The quest for pi

You might not remember, but most of you will have learned at some point during their high-school career that the circumference of a circle is proportional to its diameter: if you divide the circumference of any circle by its diameter you always get the same number. No matter whether it’s a large circle like the equator, divided by the earth’s diameter or a smaller one like a penny, or the diameter of an atom. The ratio of circumference to diameter is always the same number. And because this number creeps up everywhere and behind every corner in math, it acquired its own name: pi (or “π”, as mathematicians write it).

The intriguing thing about pi is that it can never be known with absolute precision because it is a number with infinitely many digits behind the decimal point. One can devise ever more clever schemes to come up with better and better approximations of pi, but the exact value of pi can never be known. It is unknowable.

Already three thousand years ago, an Indian architect described how to construct a round altar from a certain number of square bricks. In doing so, he arrived at an approximation of 3.16 for pi. He got the first place after the decimal correct, and that’s 2000 years B.C.
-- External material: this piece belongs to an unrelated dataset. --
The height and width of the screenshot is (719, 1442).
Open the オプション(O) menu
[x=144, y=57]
The Bible gives a round value of three for pi:

“…a molten sea, ten cubits from the one brim to the other: it was round all about,… a line of thirty cubits did compass it round about”
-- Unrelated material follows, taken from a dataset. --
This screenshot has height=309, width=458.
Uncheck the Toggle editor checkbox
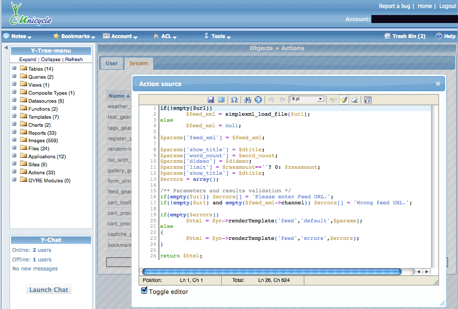(x=145, y=290)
This is Biblical value is about 1500 years after the Indian version and not as accurate. But nobody really cared at this time. I guess the round number three was close enough for government work back then.
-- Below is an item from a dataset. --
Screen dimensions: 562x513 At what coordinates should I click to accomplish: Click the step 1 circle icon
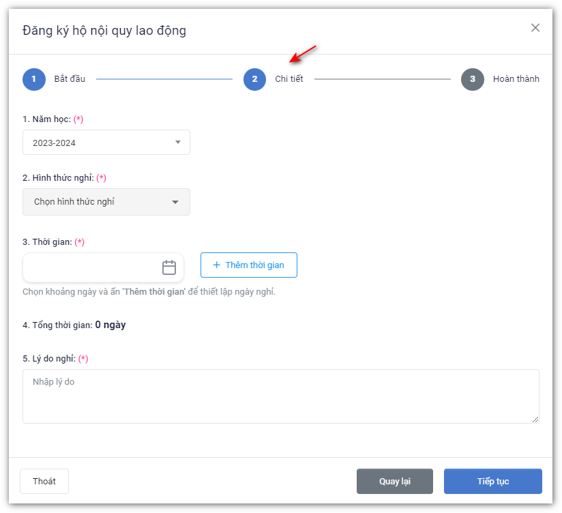click(x=33, y=79)
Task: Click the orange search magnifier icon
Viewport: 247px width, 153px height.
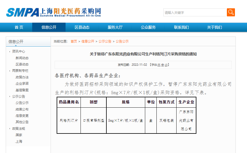Action: tap(231, 12)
The Chinese, in the year 263 C.E. calculated pi as 3.14159 and set the record at five decimal places. It took almost 1100 years to add another two decimal places to that and up the ante to seven: 3.1415926. The record stayed in China because it was a Chinese astronomer and mathematician who calculated it.

From the year 1400 onward, things picked up some. Skipping over some intermediary stages, we arrive at 1706 in London, where a clever guy by the name of John Machin calculated pi to 100 decimal places. The famous Indian mathematician Srinivasa Ramanoujan found an extremely efficient way to calculate pi, which is still used today. He himself didn’t really push the record, but I believe he deserves a mention anyway.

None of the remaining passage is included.